_TASK_
Reproduce exactly, and exclusively, the lines from the line containing "Screen dimensions: 2560x1394" through the final line of the listing below.
====
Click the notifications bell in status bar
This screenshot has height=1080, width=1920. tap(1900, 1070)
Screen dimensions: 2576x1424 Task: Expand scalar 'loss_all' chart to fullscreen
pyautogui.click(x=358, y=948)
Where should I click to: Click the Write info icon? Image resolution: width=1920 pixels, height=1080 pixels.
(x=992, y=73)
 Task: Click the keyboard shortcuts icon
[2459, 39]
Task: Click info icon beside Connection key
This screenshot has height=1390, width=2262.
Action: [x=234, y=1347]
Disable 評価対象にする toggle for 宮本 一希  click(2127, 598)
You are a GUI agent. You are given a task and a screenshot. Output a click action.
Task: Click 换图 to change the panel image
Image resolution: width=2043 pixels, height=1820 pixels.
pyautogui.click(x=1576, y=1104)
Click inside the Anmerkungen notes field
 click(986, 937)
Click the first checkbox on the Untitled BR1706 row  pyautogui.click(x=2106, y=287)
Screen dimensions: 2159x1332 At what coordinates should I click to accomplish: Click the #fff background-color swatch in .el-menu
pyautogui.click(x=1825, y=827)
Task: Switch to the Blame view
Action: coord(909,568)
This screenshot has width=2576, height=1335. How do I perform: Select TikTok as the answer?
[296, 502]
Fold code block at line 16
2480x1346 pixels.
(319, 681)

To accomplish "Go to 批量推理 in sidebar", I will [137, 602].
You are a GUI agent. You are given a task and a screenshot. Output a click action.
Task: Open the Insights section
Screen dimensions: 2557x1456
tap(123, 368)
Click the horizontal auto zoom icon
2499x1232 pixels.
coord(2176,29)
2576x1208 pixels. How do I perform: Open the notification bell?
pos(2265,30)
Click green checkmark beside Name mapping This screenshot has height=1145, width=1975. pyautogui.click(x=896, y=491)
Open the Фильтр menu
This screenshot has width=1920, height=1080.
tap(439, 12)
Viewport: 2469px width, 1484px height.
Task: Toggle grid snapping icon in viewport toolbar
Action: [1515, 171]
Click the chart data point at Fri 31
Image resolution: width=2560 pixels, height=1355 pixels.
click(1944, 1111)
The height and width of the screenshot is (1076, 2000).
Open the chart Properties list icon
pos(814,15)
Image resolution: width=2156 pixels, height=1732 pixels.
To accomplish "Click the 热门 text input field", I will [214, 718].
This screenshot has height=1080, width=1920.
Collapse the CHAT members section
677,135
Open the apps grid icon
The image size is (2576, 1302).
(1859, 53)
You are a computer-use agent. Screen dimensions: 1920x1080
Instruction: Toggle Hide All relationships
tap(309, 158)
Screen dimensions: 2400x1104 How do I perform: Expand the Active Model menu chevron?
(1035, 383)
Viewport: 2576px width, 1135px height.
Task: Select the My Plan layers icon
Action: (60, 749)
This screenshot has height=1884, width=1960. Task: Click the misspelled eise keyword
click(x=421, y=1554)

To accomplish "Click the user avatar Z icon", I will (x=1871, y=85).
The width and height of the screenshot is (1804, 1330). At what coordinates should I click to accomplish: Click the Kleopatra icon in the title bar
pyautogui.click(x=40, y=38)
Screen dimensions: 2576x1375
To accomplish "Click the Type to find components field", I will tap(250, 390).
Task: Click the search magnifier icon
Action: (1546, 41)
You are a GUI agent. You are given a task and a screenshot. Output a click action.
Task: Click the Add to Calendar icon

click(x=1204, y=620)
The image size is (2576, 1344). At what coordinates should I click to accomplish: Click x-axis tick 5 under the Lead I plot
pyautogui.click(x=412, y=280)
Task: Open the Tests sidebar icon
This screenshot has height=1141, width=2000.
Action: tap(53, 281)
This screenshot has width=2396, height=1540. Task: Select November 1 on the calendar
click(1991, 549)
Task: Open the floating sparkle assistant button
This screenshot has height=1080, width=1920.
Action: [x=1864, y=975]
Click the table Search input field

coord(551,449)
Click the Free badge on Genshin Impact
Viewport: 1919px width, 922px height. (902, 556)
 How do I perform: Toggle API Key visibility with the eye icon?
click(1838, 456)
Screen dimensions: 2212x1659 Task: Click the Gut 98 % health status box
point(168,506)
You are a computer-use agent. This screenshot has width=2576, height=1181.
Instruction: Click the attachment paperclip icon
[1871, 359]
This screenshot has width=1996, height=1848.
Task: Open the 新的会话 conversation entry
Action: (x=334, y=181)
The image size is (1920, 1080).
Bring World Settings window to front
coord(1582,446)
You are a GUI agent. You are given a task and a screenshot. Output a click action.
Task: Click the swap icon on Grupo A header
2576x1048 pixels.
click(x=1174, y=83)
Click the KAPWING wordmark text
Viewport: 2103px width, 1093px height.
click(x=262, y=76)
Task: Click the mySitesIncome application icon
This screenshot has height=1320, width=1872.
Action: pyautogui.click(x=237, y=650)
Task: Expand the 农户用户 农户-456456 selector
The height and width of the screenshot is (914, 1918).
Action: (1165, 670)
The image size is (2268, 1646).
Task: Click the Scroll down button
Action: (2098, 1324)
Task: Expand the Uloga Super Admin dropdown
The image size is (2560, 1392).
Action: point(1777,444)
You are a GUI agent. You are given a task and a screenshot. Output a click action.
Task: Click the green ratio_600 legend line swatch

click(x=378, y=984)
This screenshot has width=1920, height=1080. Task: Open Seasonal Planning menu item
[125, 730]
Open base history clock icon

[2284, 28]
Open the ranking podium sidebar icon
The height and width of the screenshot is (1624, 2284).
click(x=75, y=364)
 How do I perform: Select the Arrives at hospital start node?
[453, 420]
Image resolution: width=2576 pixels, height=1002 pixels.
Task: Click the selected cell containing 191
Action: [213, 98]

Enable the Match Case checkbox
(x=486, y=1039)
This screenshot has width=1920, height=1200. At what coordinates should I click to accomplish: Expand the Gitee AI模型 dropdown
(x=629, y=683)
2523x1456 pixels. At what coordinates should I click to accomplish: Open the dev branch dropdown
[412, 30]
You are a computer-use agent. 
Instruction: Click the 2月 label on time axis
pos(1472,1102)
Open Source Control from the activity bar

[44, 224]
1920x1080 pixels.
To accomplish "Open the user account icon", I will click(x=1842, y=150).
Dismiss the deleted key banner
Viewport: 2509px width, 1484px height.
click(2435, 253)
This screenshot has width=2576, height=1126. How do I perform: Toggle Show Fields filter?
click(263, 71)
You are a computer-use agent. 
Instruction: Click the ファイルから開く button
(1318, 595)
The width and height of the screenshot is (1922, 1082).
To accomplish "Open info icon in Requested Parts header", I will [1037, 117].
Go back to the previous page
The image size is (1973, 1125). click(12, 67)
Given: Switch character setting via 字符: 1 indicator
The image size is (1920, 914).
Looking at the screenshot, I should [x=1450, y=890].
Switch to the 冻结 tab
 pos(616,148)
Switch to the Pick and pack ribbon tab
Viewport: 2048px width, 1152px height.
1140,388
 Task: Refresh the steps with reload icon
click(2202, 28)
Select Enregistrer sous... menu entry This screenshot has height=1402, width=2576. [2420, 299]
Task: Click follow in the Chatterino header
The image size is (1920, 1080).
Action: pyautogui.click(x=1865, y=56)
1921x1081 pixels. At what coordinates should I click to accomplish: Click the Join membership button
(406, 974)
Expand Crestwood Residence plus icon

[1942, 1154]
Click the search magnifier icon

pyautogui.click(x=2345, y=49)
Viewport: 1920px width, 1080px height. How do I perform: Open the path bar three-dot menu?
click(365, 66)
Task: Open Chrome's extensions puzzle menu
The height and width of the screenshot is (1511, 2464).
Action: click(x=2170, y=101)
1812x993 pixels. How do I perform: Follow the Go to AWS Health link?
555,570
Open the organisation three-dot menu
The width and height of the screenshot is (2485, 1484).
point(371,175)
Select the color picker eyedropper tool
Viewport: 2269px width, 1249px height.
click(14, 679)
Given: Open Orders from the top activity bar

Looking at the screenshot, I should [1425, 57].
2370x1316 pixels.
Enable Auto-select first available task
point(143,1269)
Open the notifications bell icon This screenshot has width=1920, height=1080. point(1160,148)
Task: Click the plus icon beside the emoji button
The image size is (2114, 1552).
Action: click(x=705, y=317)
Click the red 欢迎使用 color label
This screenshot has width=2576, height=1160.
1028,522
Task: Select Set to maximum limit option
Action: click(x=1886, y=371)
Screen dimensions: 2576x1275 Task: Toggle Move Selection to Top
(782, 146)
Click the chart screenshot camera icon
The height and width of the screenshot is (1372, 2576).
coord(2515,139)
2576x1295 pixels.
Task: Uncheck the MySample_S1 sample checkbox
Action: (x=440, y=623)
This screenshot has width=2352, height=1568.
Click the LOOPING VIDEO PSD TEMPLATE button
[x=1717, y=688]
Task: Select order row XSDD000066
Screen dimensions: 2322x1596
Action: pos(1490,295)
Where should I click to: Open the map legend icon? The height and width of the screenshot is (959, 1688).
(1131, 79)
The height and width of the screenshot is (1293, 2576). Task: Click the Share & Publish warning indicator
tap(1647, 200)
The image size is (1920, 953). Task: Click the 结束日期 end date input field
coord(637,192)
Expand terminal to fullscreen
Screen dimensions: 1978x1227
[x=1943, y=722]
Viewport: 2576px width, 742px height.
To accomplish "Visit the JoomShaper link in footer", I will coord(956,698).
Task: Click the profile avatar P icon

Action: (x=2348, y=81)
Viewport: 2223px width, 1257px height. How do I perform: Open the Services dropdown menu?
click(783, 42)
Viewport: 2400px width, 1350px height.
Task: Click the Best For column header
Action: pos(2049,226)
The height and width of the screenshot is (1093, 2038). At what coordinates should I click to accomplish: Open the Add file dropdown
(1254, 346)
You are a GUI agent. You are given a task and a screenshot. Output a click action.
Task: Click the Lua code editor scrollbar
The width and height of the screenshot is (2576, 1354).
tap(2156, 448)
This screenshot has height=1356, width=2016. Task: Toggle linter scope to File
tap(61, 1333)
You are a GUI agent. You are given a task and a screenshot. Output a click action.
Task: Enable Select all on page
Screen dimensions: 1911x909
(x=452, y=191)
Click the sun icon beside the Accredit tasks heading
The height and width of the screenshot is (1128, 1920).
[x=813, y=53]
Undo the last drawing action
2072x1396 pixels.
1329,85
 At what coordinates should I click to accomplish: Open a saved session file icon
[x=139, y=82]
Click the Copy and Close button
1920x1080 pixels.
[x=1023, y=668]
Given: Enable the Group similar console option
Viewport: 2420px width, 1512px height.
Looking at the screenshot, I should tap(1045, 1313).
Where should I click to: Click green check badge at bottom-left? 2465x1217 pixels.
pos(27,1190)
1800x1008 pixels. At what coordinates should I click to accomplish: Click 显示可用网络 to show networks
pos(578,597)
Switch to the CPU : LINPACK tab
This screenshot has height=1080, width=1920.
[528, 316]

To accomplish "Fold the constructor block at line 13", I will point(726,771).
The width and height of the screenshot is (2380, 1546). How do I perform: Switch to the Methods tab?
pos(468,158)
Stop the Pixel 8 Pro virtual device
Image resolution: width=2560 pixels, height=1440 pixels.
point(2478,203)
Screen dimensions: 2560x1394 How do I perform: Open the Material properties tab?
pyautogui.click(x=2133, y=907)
====
_RESULT FOR THIS TASK_
Screen dimensions: 2560x1394 How do I perform: Open the Material properties tab?
pyautogui.click(x=2133, y=907)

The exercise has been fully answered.